The wrong kind of people
An honest columnist would spend the entire election campaign writing what he actually thinks: The fat fuck Rob Ford represents all the wrong kind of people. (Their very existence in the same city is alarming.) It boggles the mind to imagine a lying, abusive buffoon like Rob Ford actually holding mayoral office, an honest columnist would admit. And it shouldn’t take a doctor to wonder if Rob Ford is medically fit for the job. (It was John Barber who mused – in the Globe, 2006.05.17 – that David Miller could die in office. Care to lay odds?)

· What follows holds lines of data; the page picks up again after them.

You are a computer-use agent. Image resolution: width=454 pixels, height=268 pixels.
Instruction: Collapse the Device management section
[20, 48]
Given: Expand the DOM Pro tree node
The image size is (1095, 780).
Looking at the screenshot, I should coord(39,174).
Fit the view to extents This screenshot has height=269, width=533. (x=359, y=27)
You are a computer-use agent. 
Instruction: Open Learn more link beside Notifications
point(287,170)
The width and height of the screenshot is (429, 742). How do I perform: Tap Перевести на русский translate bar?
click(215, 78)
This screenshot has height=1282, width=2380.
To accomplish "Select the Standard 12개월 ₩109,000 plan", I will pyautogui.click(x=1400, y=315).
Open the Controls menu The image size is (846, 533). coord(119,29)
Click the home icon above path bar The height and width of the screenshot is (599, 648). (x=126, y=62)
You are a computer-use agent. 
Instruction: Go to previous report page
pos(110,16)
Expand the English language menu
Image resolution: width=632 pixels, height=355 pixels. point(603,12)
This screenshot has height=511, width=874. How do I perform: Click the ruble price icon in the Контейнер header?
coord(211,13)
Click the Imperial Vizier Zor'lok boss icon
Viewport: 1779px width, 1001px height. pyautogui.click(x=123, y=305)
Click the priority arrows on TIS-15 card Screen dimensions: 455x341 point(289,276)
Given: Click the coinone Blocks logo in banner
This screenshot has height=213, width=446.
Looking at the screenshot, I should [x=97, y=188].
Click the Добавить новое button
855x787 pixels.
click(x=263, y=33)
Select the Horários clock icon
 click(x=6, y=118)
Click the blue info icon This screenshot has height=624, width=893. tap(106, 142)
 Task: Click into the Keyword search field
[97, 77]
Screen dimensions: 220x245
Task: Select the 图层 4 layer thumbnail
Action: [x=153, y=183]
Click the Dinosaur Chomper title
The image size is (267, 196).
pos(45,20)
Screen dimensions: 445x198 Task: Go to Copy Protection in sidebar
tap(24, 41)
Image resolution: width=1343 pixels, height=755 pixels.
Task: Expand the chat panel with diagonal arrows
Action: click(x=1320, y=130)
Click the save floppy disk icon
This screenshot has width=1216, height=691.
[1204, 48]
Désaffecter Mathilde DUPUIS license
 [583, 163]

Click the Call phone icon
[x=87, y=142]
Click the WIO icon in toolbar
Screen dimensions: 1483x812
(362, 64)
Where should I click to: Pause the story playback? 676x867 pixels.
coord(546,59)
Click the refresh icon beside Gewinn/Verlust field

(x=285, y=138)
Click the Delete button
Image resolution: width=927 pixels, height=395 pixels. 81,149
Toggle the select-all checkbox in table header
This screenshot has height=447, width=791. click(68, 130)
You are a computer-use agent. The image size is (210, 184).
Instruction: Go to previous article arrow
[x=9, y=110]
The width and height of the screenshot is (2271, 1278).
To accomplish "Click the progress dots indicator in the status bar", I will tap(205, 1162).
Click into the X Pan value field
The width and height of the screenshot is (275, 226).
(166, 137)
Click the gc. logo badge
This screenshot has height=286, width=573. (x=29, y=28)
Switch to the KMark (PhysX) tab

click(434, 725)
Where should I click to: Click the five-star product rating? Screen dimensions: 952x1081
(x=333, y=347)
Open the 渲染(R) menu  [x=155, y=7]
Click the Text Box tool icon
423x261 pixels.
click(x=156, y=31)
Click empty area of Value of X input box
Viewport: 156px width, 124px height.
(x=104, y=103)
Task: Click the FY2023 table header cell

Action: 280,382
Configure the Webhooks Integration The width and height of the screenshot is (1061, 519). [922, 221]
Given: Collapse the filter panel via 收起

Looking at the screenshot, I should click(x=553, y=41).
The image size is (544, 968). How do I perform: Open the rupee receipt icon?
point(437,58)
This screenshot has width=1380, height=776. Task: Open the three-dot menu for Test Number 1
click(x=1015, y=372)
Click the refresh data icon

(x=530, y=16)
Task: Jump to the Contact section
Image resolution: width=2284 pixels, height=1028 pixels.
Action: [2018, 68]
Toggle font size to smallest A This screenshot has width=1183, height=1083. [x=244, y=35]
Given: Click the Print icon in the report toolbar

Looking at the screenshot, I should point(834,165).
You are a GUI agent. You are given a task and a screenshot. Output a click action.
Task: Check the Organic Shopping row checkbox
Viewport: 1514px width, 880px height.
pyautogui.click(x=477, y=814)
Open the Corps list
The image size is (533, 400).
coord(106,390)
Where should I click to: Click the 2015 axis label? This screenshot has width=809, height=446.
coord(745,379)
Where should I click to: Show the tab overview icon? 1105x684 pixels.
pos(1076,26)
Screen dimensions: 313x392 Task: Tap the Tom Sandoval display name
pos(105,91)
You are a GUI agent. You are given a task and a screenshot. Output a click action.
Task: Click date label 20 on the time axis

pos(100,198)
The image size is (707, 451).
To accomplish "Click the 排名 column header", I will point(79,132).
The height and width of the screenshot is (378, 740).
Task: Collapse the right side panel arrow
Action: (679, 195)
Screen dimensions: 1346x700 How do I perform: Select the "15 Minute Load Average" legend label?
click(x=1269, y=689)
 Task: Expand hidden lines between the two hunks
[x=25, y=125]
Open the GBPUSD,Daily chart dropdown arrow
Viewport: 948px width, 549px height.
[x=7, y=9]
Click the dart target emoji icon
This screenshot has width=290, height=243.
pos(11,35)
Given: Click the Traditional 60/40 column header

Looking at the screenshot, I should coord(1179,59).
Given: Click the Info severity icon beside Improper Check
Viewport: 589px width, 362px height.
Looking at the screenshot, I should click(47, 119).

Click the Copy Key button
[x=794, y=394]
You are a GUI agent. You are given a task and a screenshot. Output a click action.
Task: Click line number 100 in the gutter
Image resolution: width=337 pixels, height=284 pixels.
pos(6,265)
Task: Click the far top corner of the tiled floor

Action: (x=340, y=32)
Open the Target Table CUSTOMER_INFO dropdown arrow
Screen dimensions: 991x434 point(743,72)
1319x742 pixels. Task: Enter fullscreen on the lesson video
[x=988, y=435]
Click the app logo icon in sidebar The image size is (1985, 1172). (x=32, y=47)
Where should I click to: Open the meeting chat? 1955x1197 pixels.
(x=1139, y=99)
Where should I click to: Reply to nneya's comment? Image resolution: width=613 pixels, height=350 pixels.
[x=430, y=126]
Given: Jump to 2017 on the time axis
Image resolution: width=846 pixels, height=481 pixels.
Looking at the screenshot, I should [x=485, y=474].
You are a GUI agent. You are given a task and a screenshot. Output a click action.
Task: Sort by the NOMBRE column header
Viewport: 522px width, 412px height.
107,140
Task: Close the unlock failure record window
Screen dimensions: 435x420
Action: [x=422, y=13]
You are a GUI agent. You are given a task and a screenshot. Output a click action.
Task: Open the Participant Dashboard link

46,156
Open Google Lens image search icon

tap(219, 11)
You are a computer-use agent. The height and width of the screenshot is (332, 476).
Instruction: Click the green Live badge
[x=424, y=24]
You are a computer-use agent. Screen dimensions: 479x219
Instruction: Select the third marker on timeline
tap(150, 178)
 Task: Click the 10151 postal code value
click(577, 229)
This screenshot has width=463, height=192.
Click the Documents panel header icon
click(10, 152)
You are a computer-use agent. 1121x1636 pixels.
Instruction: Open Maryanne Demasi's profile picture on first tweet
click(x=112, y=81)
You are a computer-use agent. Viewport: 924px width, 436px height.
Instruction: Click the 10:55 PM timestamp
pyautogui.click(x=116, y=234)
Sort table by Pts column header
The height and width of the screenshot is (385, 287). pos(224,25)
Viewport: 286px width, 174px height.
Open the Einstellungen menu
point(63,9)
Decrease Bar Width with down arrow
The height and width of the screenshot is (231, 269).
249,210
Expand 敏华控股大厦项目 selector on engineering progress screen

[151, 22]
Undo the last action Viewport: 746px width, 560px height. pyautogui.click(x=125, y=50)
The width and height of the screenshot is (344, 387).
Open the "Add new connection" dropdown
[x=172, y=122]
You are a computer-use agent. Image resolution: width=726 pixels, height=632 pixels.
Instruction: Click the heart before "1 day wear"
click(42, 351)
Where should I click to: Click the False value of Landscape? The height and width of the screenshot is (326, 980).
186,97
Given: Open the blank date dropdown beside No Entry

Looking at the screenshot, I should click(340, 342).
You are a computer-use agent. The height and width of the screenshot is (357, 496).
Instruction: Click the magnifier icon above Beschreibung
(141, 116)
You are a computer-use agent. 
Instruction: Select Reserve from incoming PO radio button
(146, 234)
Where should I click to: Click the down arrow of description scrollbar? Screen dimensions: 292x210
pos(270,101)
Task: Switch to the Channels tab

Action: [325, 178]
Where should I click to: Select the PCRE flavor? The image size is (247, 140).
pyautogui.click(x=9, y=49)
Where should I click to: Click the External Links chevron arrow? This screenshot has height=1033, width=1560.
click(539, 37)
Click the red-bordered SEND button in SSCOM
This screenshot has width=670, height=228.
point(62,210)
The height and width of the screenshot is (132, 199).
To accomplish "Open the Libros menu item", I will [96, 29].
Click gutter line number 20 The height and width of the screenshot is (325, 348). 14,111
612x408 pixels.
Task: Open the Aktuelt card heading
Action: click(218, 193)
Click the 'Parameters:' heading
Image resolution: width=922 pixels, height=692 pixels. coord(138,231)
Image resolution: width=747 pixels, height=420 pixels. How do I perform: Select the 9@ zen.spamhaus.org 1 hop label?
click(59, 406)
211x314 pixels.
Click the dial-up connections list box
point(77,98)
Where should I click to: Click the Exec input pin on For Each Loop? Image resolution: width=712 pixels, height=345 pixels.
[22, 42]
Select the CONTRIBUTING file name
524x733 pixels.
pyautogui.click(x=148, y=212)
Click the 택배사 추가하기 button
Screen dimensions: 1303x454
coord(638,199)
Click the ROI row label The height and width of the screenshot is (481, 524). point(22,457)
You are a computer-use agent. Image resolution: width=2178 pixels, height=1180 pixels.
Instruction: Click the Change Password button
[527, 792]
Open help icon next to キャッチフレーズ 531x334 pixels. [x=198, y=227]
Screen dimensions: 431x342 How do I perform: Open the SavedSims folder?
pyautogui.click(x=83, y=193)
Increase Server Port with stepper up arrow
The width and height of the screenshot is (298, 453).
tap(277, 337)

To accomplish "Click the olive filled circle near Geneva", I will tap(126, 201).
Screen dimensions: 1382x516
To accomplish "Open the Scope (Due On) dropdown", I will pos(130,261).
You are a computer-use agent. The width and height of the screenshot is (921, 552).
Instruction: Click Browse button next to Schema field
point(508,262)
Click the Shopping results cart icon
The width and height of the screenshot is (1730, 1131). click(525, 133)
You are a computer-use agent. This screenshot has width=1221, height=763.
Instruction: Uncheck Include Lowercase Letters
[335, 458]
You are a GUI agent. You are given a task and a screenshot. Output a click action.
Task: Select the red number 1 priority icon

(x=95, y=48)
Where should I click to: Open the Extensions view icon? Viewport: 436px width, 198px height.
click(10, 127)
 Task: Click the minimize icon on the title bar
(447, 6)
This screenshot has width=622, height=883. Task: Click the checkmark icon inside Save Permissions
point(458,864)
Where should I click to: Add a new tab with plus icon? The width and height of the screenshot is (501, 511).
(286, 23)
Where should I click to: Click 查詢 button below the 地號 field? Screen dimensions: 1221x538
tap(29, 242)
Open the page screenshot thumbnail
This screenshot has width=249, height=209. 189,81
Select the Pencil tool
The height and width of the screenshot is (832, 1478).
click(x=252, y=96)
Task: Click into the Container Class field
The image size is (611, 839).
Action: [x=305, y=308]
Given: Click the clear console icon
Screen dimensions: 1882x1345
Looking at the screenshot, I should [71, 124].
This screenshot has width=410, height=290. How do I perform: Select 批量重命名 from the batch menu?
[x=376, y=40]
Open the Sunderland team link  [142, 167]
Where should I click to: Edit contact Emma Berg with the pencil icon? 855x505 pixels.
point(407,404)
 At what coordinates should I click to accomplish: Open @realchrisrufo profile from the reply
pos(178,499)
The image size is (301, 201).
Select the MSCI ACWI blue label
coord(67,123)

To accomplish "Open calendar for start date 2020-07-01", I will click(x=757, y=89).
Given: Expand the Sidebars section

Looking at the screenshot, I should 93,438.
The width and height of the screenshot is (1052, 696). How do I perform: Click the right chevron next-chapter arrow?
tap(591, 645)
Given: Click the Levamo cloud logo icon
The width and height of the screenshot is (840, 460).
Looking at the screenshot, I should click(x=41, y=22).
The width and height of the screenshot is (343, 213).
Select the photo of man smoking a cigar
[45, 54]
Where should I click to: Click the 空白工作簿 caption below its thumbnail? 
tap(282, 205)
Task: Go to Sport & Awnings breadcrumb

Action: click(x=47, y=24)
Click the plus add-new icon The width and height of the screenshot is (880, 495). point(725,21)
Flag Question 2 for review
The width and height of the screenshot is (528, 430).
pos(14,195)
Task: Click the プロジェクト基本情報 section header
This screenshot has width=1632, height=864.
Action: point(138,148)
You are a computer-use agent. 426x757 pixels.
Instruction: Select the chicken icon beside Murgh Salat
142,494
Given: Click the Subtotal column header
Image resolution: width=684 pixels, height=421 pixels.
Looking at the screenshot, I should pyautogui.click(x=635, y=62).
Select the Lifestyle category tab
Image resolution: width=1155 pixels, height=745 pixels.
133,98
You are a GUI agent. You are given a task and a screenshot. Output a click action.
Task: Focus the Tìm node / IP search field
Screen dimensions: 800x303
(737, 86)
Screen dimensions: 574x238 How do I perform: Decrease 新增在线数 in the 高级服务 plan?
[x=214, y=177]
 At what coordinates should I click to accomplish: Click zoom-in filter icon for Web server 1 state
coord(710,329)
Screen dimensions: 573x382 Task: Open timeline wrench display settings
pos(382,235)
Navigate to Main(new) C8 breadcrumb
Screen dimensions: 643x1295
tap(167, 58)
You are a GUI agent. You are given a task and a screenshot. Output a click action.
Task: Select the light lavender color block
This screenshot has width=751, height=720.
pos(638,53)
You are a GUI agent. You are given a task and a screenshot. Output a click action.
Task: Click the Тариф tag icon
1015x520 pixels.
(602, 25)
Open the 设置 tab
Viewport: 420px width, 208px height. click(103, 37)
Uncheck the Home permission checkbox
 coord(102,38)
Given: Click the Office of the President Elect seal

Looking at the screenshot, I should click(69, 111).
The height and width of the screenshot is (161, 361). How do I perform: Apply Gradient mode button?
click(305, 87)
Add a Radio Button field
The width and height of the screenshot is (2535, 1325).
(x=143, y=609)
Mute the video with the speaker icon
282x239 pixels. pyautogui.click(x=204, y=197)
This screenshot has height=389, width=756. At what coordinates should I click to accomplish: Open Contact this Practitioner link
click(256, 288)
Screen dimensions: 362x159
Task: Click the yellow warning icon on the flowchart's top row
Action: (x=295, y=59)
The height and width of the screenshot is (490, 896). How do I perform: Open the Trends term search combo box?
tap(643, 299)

The existence of Rob Ford as a credible candidate for mayor further demonstrates that Spacers™ and the soi-disant progressives of the urban downtown have not budged the meter one notch. You don’t need to be Evgeny Morosov to observe that the Twittering classes, obsessed with their shared streets and bike lanes and centres for social innovation and urban de-fencing and subway macaroons and sonic histories of the city, have quite wasted their time. Importantly, they never missed an opportunity to refrain from openly declaring there is a war on the car and the car’s got to lose. They might as well have been sporting green Twibbons or nattering on about Moldova.
Stephen Marche was not, in this context, an honest columnist. Nonetheless, I support his right to write what he did – a mild, off-topic, allusive and disingenuous rebuke. Hardly a firing offence.
If I may paraphrase Sinéad O’Connor, fight the real enemy.